= PASSAGE FOR REVIEW =
------------------------

Listed Building – Grade II*
- Official name: Town Hall
- Designated: 5 August 1974
- Reference no.: 1246969

= Great Yarmouth Town Hall =

Municipal building in Great Yarmouth, Norfolk, England

Great Yarmouth Town Hall is a municipal building in Hall Plain, Great Yarmouth, Norfolk, England. The town hall, which is the meeting place of Great Yarmouth Borough Council, is a Grade II* listed building.

==History==
In medieval times the main civic building in the town was the Tolhouse which had been completed in 1150. A dedicated town hall, designed in the neoclassical style with a full-height tetrastyle portico, was built on the quayside and completed in 1716. The principal room inside was the dining room which contained a portrait by James Worsdale of King George II and a wooden scale model of the Britannia Monument. A lock-up for petty criminals was erected at the back of the town hall in 1842.

In the 1870s civic leaders decided to demolish the old town hall and commission a new town hall on the same site: the foundation stone for the new building was laid by the mayor, Councillor Charles Cory Aldred, on 20 April 1880. It was designed by John Bond Pearce in the Queen Anne Revival style, was built with terracotta facings and was officially opened by the Prince of Wales on 31 May 1882.

------------------------

= GOAL OF THE EXERCISE =
Write out the part of the Great Yarmouth Town Hall passage above that starts at "In the 1870s" and ends at "31 May 1882.".

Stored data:
------------------------

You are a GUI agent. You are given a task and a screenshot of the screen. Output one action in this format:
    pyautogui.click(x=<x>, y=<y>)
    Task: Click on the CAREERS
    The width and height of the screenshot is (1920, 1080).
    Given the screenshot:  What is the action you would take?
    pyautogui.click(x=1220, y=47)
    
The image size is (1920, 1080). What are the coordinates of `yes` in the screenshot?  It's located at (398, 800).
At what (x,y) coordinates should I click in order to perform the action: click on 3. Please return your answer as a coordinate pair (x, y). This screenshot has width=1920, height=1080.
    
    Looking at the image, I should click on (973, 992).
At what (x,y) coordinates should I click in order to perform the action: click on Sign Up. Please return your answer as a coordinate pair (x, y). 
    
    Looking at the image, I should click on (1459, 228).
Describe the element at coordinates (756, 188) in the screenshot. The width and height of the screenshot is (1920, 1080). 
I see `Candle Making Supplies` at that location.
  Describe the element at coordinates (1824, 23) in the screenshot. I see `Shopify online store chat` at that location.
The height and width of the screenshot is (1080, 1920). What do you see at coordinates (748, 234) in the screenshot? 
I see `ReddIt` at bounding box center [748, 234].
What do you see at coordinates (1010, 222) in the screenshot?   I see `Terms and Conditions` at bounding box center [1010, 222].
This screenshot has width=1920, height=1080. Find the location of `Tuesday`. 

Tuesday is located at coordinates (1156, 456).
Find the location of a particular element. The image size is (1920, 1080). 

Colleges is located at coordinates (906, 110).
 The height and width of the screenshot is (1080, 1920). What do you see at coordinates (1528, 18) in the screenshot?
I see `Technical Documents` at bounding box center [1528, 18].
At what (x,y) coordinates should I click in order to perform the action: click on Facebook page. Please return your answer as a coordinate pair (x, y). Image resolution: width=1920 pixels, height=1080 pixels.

------------------------

= TASK SOLUTION =
In the 1870s civic leaders decided to demolish the old town hall and commission a new town hall on the same site: the foundation stone for the new building was laid by the mayor, Councillor Charles Cory Aldred, on 20 April 1880. It was designed by John Bond Pearce in the Queen Anne Revival style, was built with terracotta facings and was officially opened by the Prince of Wales on 31 May 1882.